● **Action item**
Find the line below with "Open the Due Date calendar icon". Print it and every line after it exactly, through the last line, leaving out the pictures.

= = =

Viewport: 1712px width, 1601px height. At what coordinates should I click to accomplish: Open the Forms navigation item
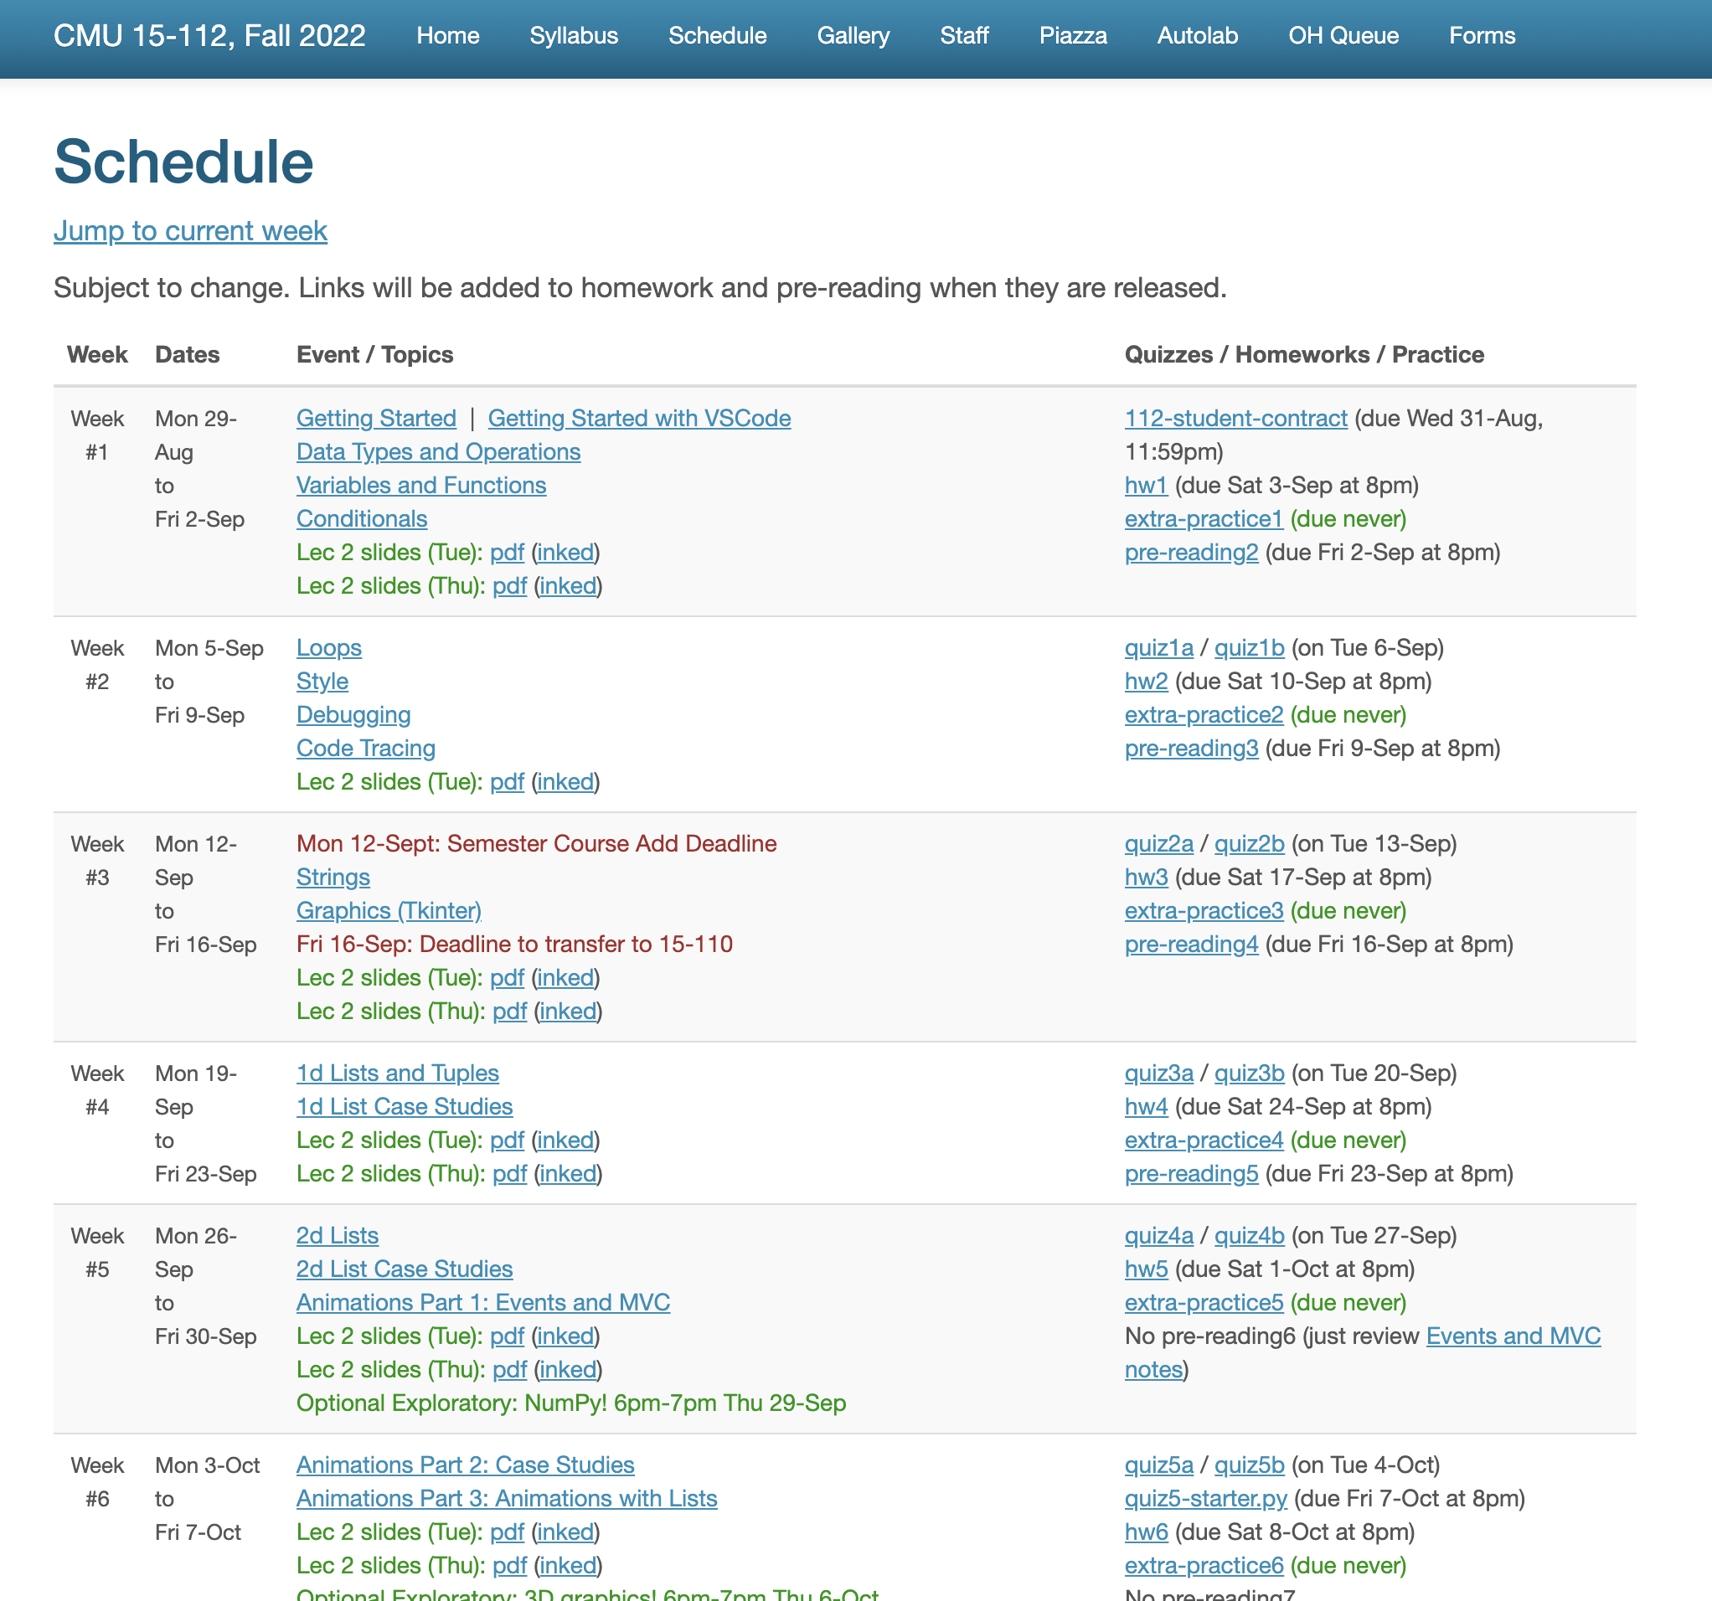pyautogui.click(x=1481, y=35)
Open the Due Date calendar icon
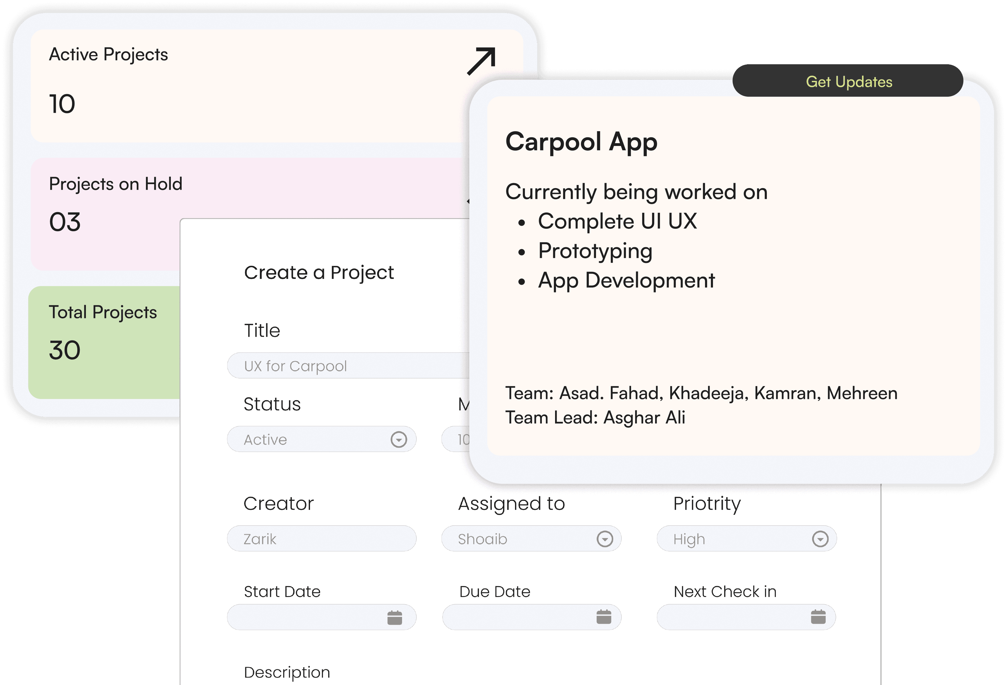This screenshot has width=1007, height=685. point(604,617)
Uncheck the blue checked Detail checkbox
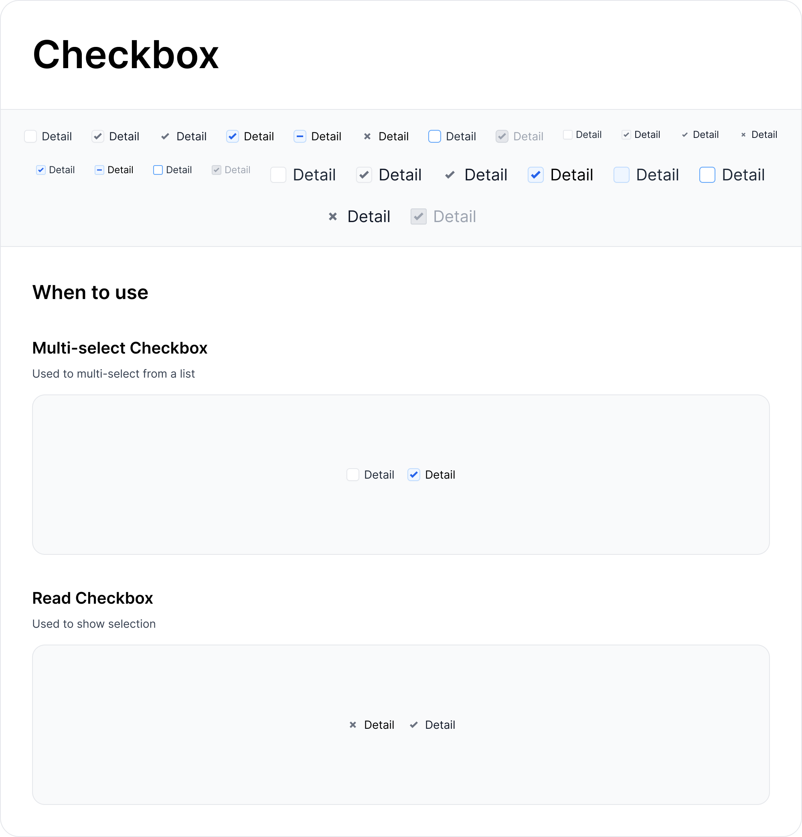The width and height of the screenshot is (802, 837). [x=232, y=136]

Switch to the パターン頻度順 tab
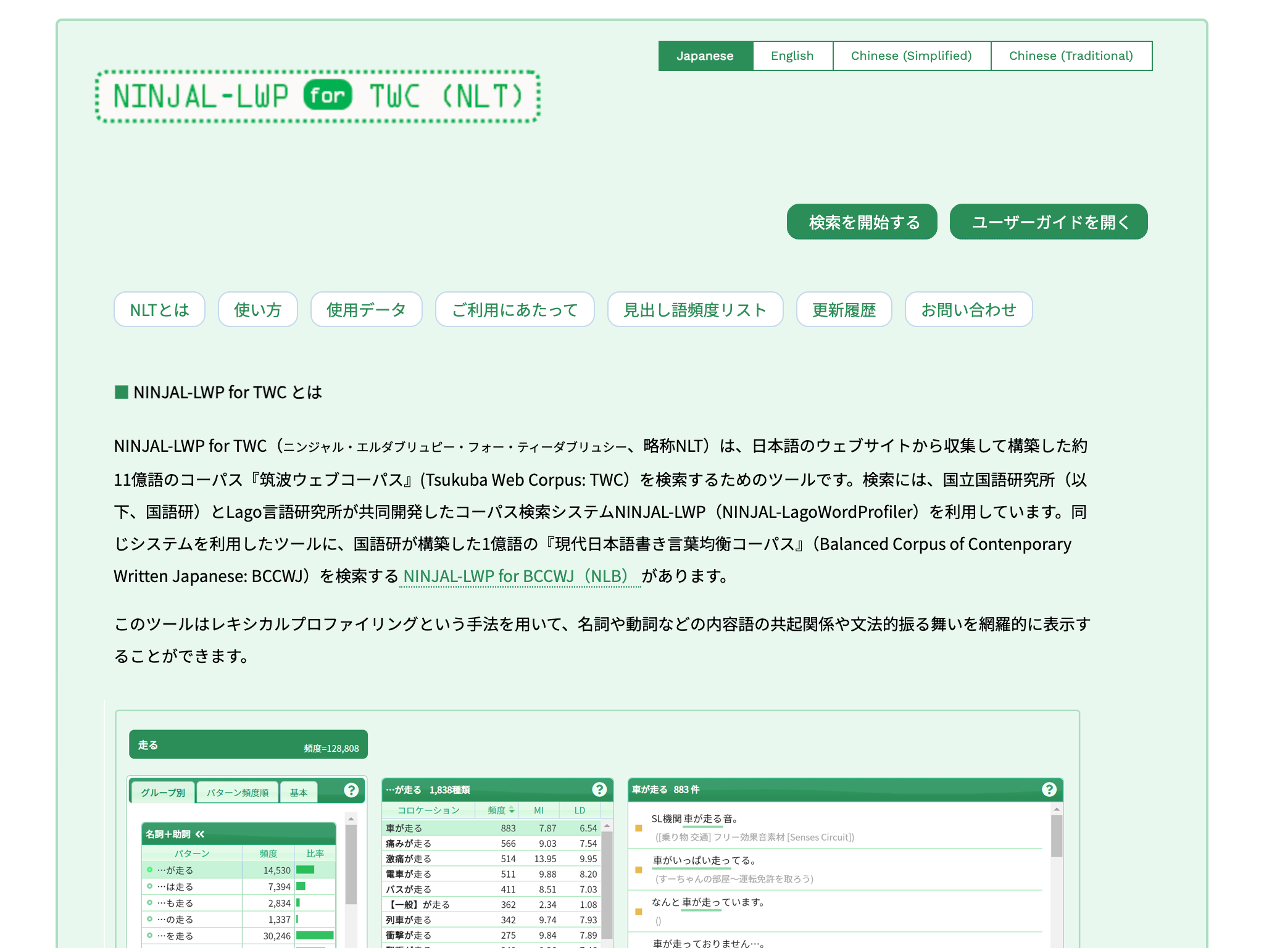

= = =

● **Solution to the problem**
Open the Due Date calendar icon
This screenshot has width=1007, height=685. point(604,617)
Uncheck the blue checked Detail checkbox
The width and height of the screenshot is (802, 837). [x=232, y=136]

Switch to the パターン頻度順 tab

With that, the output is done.